§ 624. The secretion of the skin of the common toad contains methylcarbylaminic acid, carbylamine, and, according to Fornara, an alkaloid which is soluble in alcohol, and to which the name of phrynine has been applied; its action is toxic on all animals experimented upon, save toads. Administered subcutaneously to frogs, it has a digitalis-like action, causing rapid paralysis of the heart, and the breathing soon after ceases; the muscles become early rigid.


II.—The Poison of the Scorpion.

§ 625. There are several species of scorpions. The small European variety (Scorpio europæus) is found in Italy, the south of France, and the Tyrol; the African scorpion (Bothus afer, L.), which attains the length of 16 cm., is found in Africa and the East Indies; Androctonus bicolor in Egypt; and the Androctonus occitanus in Spain, Italy, Greece, and North Africa.

In the last joint of the tail the scorpion is provided with a poisonous apparatus, consisting of two oval glands, the canal of which leads into a round bladder, and this last is connected with a sting. When the sting is inserted, the bladder contracts, and expels the poison through the hollow sting into the wound. The smaller kinds of scorpion sting with as little general effect as a hornet, but the large scorpion of Africa is capable of producing death. There is first irritation about the wound, and an erysipelatous inflammation, which may lead to gangrene. Vomiting and diarrhœa then set in, with general weakness and a fever, which may last from one to one and a half days; in the more serious cases there are fainting, delirium, coma, convulsions, and death. According to G. Sanarelli[632] the blood corpuscles of birds, fishes, frogs, and salamanders are dissolved by the poison; only the nucleus remaining intact; the blood corpuscles of warm-blooded animals are not affected.


[632] G. Sanarelli, Bollet. della Soc. della sez. dei cult. delle Scienze med., v., 1888, 202.

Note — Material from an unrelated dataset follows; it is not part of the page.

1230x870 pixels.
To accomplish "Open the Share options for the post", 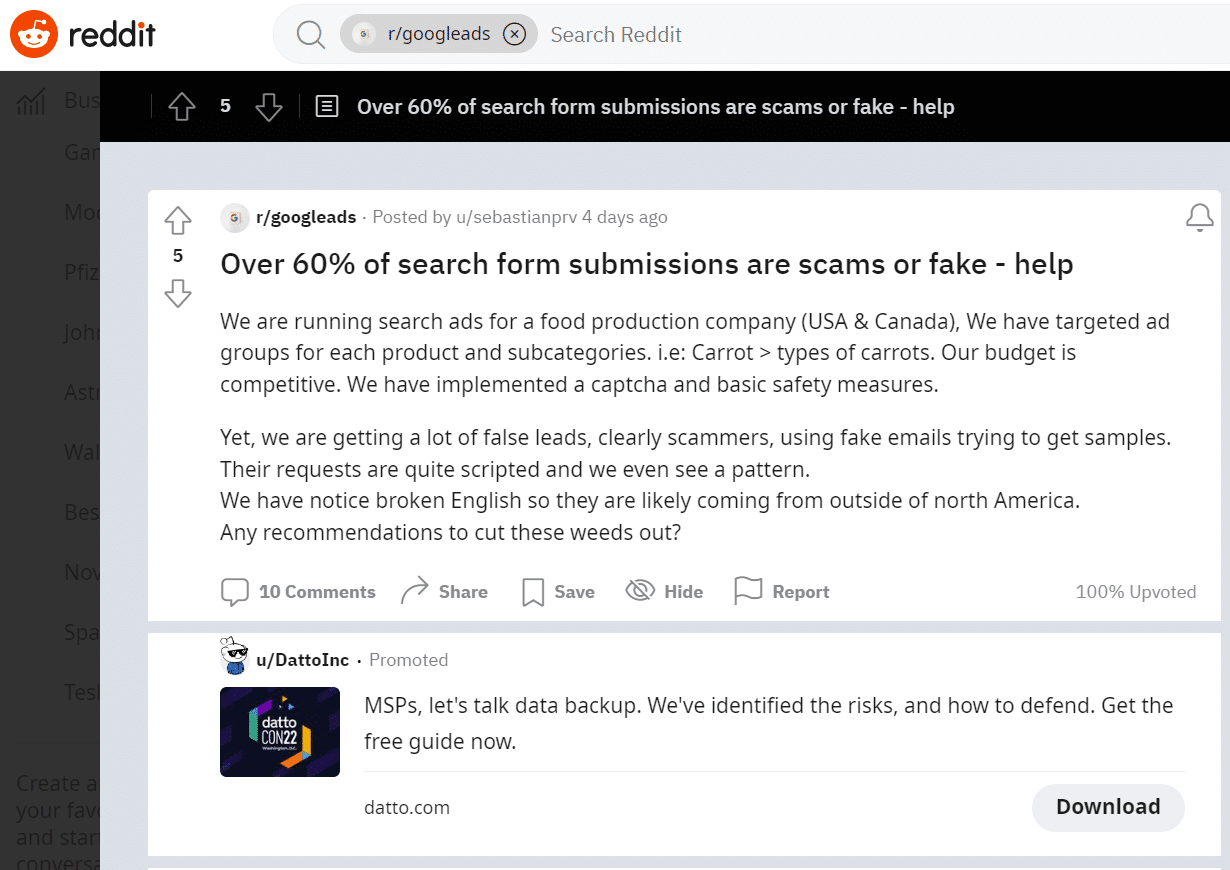I will pyautogui.click(x=444, y=591).
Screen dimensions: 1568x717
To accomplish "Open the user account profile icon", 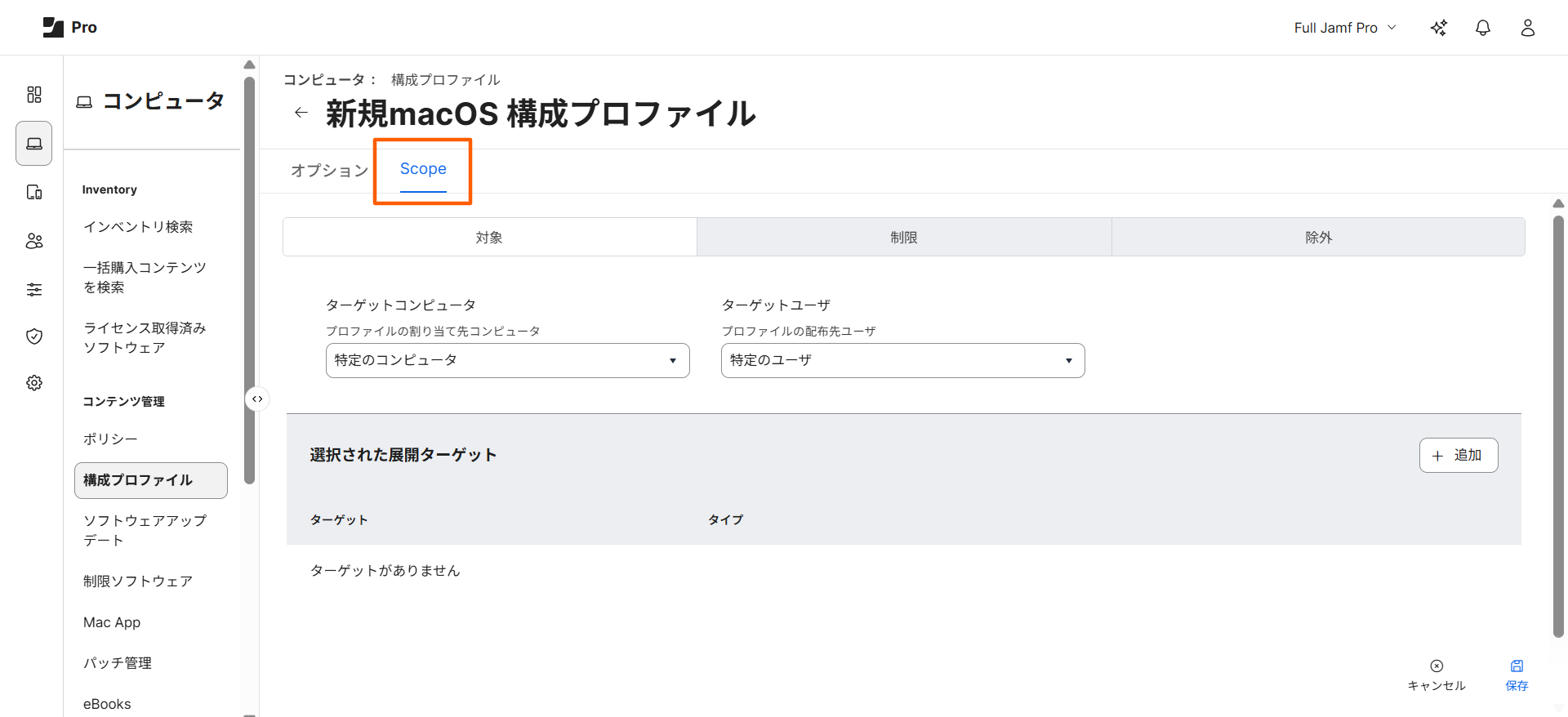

Valentin made some experiments on frogs with the Androctonus occitanus. He found that soon after the sting the animal remains quiet, but on irritation it moves, and is thrown into a transitory convulsion; to this follow twitchings of single muscular bundles. The frog is progressively paralysed, and the reflex irritability is gradually extinguished from behind forwards; at first the muscles may be excited by electrical stimuli to the nerves, but later they are only capable of contraction by direct stimuli.